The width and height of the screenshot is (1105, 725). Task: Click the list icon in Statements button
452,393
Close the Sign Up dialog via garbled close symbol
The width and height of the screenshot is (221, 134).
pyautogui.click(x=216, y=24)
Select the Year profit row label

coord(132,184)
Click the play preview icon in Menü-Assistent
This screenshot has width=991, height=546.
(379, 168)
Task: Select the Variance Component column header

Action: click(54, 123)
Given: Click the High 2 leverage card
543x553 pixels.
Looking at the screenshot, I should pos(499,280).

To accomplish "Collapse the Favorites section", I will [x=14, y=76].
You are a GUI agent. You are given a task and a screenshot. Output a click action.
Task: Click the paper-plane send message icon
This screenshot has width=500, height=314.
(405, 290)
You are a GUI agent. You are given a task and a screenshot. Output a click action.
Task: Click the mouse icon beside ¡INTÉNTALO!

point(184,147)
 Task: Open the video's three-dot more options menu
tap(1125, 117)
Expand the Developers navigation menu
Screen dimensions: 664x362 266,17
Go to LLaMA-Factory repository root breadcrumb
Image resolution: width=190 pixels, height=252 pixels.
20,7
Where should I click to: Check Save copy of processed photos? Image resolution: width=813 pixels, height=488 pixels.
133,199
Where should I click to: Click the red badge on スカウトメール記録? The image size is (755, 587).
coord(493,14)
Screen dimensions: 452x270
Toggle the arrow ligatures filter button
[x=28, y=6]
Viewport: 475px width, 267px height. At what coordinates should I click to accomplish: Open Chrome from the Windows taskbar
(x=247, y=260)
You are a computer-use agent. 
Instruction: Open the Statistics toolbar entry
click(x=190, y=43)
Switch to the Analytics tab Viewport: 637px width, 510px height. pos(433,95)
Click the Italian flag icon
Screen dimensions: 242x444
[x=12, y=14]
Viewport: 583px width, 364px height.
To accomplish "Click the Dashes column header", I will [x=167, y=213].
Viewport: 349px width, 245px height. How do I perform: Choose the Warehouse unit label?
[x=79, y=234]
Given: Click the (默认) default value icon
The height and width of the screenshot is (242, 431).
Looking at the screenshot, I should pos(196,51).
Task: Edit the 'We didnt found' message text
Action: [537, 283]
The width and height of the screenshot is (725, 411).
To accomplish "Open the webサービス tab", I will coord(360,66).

----------

● What the task asks
Tally the lines in this data that hold the word "will" and state only the count.

● Response below
3